Don Alberto Rocca Lectures on the Cultural Project of Federico Borromeo, Founder of Milan's Ambrosiana Library and Art Gallery

Author: Brandon Cook

Reverend Doctor Alberto Rocca LecturesThe Reverend Doctor Alberto Rocca

On Tuesday, April 11th, the Medieval Institute hosted a lecture by Reverend Doctor Alberto Rocca, current director of the Pinacoteca and also the Director of the Classe di Studi Borromaici at the Accademia Ambrosiana. In the lecture, entitled “The Cultural Project of Federico Borromeo,” Don Rocca presented the history of Milan’s Biblioteca Ambrosiana and the Pinacoteca Ambrosiana art museum, founded in 1607 and 1618, respectively, by Federico Cardinal Borromeo (1564-1631). Don Rocca's spirited talk noted that Cardinal Borromeo, the ward and cousin of the renowned St. Charles Borromeo, was a well-educated figure of the early modern period and that his cultural program for the Pinacoteca reflected his studies in philosophy and theology as well as the "Christian Optimism" of his Roman mentor St. Filippo Neri and the newest early modern methods of historicism developed by Cesare Baronio. Rocca further emphasized that Borromeo intended the Ambrosiana to be a "gift to the city of Milan and a gift to the world." Borromeo devoted his immense wealth to the creation of such an institute, to which the founding documents of the Ambrosiana, listing Borromeo's many donations and purchases of costly manuscripts and his commissions of exquisite works of art, all attest. The lecture was followed by a reception in the Byzantine Reading Room.
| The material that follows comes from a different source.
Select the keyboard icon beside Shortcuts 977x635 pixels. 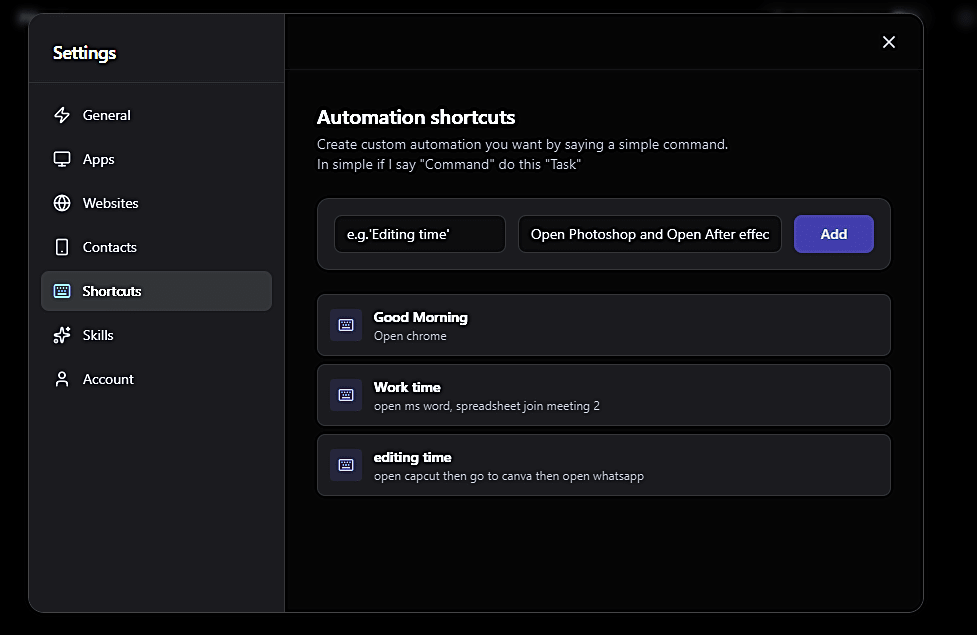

Prior to his talk at the Medieval Institute, Don Rocca gave a lecture at the Snite Museum of Art on Sunday, April 9th, on the historic conservation of the cartoon for Raphael’s School of Athens, one of the Western world’s most heralded Italian renaissance frescoes painted in the Stanza della Segnatura in the Vatican. This summer the Medieval Institute will also host a course in diplomatics (the science of reading medieval documents) taught by Don Rocca's colleague and the current director of the Biblioteca Ambrosiana, Rev. Can. Dr. Federico Gallo. See our summer courses page for more information on the course and about how to register for it.

The Medieval Institute maintains a unique and ongoing relationship with the Ambrosiana. We have an extensive collection of microfilms and other materials that reproduce the holdings of the Biblioteca Ambrosiana (read more). To visit its extensive collection of microfilms and other materials that reproduce the holdings of that library here at Notre Dame, contact the Institute’s librarian, Dr. Julia Schneider.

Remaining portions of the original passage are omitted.